Sleeved 6/12/13 - 100 pounds lost to get to goal!

Kdiva
on 1/4/14 11:50 pm - Margate, FL
Contact your insurance carrier & ask them to email/mail you a detailed statement of your bariatric benefits.
Sweetish
on 1/5/14 8:01 am
RNY on 12/12/14

Hi!

Thank you for the reply.  I asked my insurance company to send me a copy of everything in my policy related to weight loss surgery and they sent me basically 3 pages.  It said, "Coverage for the medical treatment of  morbid obesity is determined according to individual or group customer benefits.

Then it goes on to list the types of surgeries available along with what is required, etc.  I have BC/BS PPO.  Do you think this document is not sufficient?  Should I still contact my human resource dept at work for more in depth descriptions or do you think I should word it the way you did, "Bariatric Benefits", when I call the insurance company back?

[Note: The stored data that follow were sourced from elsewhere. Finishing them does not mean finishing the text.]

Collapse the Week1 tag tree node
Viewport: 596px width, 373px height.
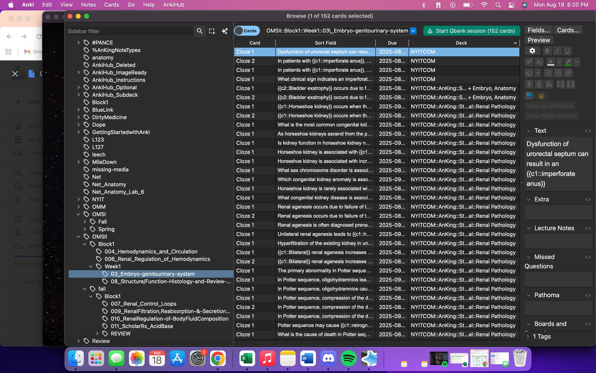point(91,266)
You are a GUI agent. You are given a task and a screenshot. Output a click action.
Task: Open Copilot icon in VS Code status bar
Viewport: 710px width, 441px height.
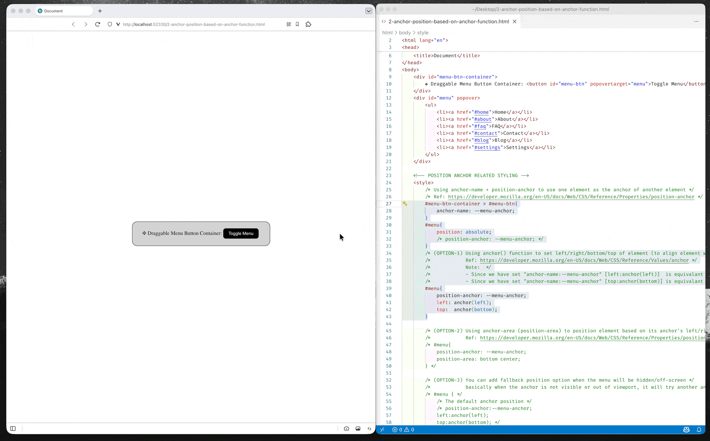point(686,430)
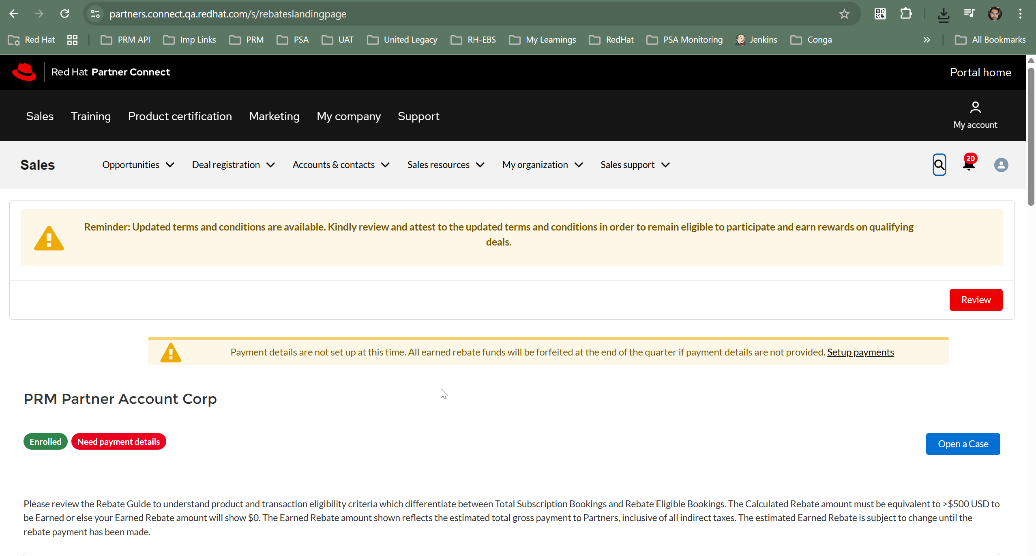
Task: Expand Deal registration menu
Action: [x=233, y=165]
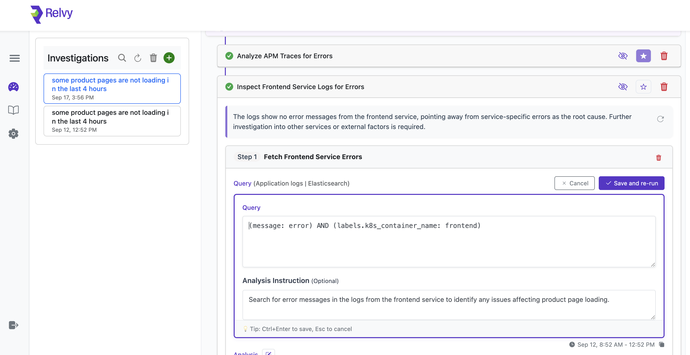This screenshot has height=355, width=690.
Task: Unstar the Analyze APM Traces task
Action: pyautogui.click(x=643, y=56)
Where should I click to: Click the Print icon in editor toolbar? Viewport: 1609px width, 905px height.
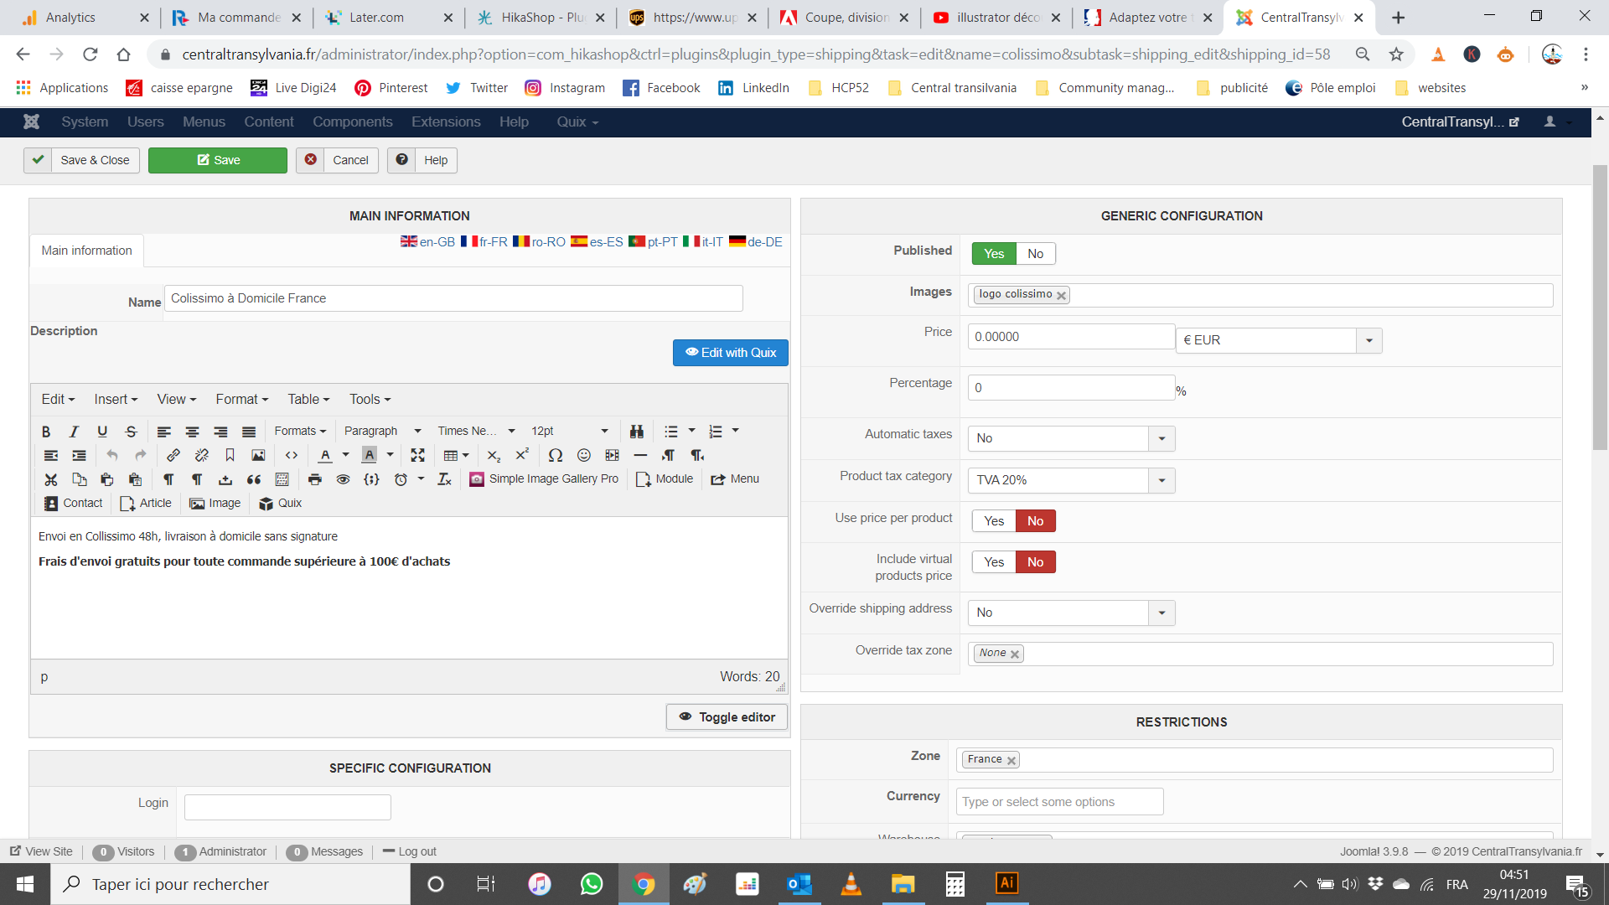314,479
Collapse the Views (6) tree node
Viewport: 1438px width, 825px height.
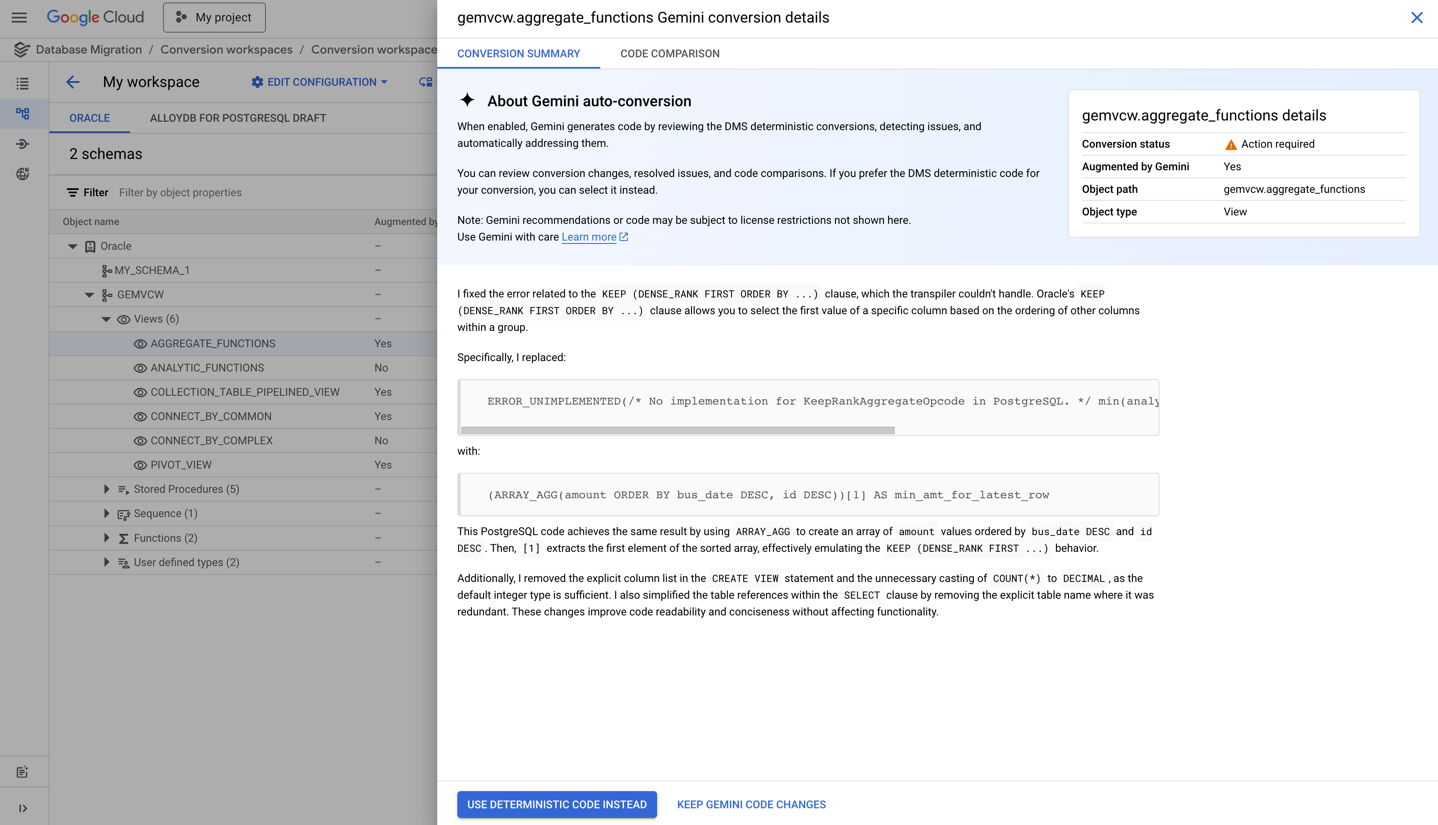106,319
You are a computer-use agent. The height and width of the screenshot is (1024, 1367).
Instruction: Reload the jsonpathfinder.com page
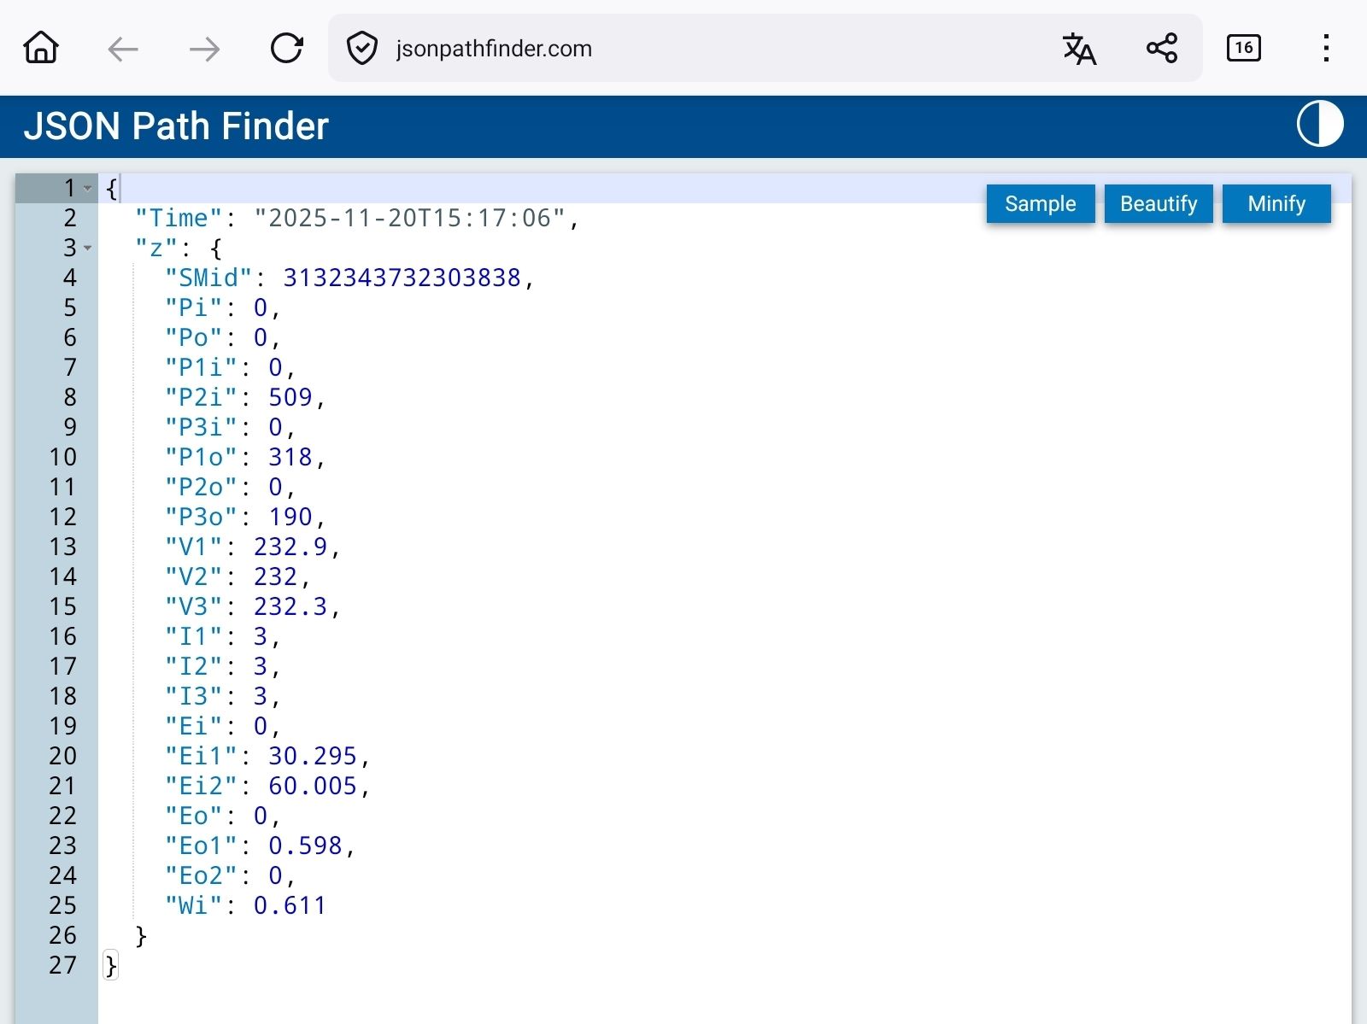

I just don't want to get hit with a $30,000 doctor bill!  Yikes!  I am not sure if I trust my ins.  I'm sorry.  I just am so confused on how to go about this.  Any helpful information you can send would be greatly appreciated!

Thanks

Ellen

Kdiva
on 1/5/14 8:29 am - Margate, FL
I have Humana & they have a Bariatric Department. They sent me a Verification of Benefits. It details everything related to bariatric that's covered. In my opinion you should get a written copy of your actual benefits for Bariatric Benefits. I dont see why your insurance company can't provide you with that. HR can only give you a general benefit breakdown. You getting the information straight from the insurance company provides precise coverage relating specifically for you & eliminates the possibility of surprises after surgery because you already know what's covered.